Six Sentence Stories is a weekly writers’ challenge hosted by Denise at Girlie on the Edge blog. This week’s cue word is: Remnant
Editor’s note: How the Ticket Master Smiled is a somewhat Agatha Christie-esque story which features not one, not two, but six characters from my previous Sixes. The story also gives some resolve to my mystery trilogy The Unsettled Author. In addition there is a special guest appearance from a character who made her debut at Clark Farley’s The Whitechapel Interlude. My goodness, what a mashup of universes!
The idea to bring together characters from different universes bore fruit from the seeds of a comment by Spira in my last Six The Double Act Switch.
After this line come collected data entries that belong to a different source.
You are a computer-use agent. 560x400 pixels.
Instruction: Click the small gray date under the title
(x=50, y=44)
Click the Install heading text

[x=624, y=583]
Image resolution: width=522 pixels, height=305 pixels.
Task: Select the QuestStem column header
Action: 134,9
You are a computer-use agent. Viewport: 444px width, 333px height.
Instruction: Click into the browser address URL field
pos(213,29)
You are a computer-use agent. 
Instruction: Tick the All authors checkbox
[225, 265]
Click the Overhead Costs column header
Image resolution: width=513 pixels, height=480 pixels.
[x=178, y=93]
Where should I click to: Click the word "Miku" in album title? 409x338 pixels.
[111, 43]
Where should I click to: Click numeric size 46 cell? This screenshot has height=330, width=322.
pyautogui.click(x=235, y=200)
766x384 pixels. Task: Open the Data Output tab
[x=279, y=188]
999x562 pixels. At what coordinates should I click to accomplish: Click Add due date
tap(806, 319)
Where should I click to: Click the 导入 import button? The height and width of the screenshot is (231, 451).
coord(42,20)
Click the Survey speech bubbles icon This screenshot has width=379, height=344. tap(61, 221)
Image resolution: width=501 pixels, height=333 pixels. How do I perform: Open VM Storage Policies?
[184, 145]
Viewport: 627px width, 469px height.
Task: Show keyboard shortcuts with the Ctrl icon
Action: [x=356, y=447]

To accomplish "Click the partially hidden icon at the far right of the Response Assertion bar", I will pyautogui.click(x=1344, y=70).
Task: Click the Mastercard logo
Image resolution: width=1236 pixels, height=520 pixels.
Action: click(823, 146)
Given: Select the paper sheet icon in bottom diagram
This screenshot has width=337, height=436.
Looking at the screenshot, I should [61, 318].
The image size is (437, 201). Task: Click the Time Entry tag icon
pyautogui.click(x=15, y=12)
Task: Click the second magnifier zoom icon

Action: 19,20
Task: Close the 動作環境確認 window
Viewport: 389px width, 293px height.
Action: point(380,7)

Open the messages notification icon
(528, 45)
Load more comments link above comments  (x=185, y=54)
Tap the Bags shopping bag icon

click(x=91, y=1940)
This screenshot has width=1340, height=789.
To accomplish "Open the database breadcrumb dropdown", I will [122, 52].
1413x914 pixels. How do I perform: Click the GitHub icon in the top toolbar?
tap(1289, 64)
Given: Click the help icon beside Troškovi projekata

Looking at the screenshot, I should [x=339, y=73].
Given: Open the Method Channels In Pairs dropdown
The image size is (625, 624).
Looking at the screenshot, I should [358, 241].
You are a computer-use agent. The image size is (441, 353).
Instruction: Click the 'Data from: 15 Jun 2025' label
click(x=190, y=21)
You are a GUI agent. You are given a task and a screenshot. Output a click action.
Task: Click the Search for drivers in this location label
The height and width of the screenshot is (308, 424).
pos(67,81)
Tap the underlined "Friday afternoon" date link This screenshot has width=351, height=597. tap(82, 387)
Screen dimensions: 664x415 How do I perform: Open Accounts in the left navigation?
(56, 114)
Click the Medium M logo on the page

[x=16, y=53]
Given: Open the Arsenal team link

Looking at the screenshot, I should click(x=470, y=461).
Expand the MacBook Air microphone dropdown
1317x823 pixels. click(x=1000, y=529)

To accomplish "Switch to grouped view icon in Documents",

He imagined having characters appearing in the neighbouring cabins aboard a cruise ship the very next time Monsiuer Magnifique and his ventriloquial partner Petit Pierre performed live at sea.
Thank you Spira. Thank you also Chris from Luna’s On Line who replied in the same comment thread that this would be a good idea. One of things we can be certain of at Six Sentence Stories is the valuable inspiration and feedback we receive.
Links to the original stories when the characters appear have been made in the text.
How the Ticket Master Smiled
Midnight on the Caribbean cruise ship the Christie Ackroyd, and upon the deck in a pond of blood is a gentleman’s body bereft of his head, wallet and expensive Swiss watch; question, do seagulls fly by night, and if so, will they be tempted to alight by such a grisly dish as this, before the whistle of the watchman alerts the captain to murder on the high seas?
Dear reader, as the gulls feast upon the remnant tendons and tissue of a beheaded man, below deck inside their cabins are a multitude of passengers slipping into a sleep defined by the sway of the ocean and the soft decay of a day sumptuous with sunshine; passengers such as Molly Jane Hardy, who hums long-ago learned songs from a Whitechapel soup kitchen, and dreams of her brother in his flowing brown robes.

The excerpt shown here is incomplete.